Challenges faced during migration

  1. Data transfer: Data transfer is one of the sensitive components of dealing with high data volumes such as 250 GB. We initiated the transfer/copy as a background process but still observed the transfer process being killed intermittently. To avoid this, we used the nohup command
  2. Downtime: Since we are not following the high-availability clusters model in our Jenkins environment, product teams faced certain downtime during the migration
  3. Slave connectivity issues: In OpsWorks, we enabled Java Network Launch Protocol (JNLP) connectivity of slaves using the node IP followed by the 50000 port of Jenkins.
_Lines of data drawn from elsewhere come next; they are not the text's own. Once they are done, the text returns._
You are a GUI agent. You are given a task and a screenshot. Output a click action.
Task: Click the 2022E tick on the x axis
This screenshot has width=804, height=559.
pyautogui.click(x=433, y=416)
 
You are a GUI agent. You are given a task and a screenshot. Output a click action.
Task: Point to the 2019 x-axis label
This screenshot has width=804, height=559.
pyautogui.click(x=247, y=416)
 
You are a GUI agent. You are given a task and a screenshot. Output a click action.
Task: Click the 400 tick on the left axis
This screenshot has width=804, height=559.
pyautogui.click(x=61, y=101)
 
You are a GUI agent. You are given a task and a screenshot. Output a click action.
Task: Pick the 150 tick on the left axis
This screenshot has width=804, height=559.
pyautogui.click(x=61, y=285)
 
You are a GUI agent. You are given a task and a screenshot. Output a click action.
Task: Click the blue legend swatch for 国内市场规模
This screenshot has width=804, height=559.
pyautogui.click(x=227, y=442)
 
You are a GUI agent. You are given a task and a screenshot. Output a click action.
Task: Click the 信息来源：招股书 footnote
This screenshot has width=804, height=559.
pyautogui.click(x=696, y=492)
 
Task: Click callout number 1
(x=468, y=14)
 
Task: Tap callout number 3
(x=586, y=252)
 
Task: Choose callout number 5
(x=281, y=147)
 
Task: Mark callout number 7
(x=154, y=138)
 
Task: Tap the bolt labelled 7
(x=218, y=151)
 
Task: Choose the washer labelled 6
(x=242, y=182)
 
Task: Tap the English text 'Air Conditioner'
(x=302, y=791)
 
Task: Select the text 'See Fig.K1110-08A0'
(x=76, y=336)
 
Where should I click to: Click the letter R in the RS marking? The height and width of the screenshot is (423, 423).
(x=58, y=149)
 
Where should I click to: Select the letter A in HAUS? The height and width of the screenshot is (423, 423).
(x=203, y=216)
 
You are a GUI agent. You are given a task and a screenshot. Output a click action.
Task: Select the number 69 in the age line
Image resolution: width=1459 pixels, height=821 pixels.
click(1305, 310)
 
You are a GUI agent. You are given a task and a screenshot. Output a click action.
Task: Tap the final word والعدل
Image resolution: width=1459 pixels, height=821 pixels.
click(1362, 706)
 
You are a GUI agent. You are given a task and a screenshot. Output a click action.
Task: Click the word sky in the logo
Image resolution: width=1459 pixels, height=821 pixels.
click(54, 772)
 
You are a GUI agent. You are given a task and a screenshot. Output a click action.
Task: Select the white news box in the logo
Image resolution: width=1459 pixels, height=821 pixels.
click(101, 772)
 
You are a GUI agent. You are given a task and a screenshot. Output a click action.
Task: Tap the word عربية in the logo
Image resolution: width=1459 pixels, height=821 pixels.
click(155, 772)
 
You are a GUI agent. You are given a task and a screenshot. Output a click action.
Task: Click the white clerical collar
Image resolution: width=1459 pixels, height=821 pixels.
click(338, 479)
Post-migration, we started observing connectivity issues since we can’t control the node IP assignment over a pod. So we used external DNS and enabled slave connectivity
  4. Jenkins service abruptly restarting: Post-migration, we observed the Jenkins service abruptly restarting and affecting availability. While debugging, we found the issue was with the old data of fingerprints cached in the current setup. Post removal of jenkins.fingerprints.GlobalFingerprintConfiguration.xml and the fingerprints folder, the service ran without any issues
  5. Performance issue: Post-migration, we observed a couple of Jenkins masters taking longer to load and even observed a huge increase in job execution times compared to the environment in OpsWorks. During the analysis, we found that the instance type in the EKS was smaller families that provide less compute ability. To overcome this, we created different auto-scaling groups (ASG) nodes for the higher-end machines and moved the affected Jenkins masters to those nodes, which increased performance

Conclusion

Migrating your Jenkins master from AWS OpsWorks to Amazon EKS is a strategic move toward a more scalable and containerized infrastructure. By following the outlined steps and best practices, you can seamlessly transition your Jenkins environment and leverage the benefits offered by Kubernetes.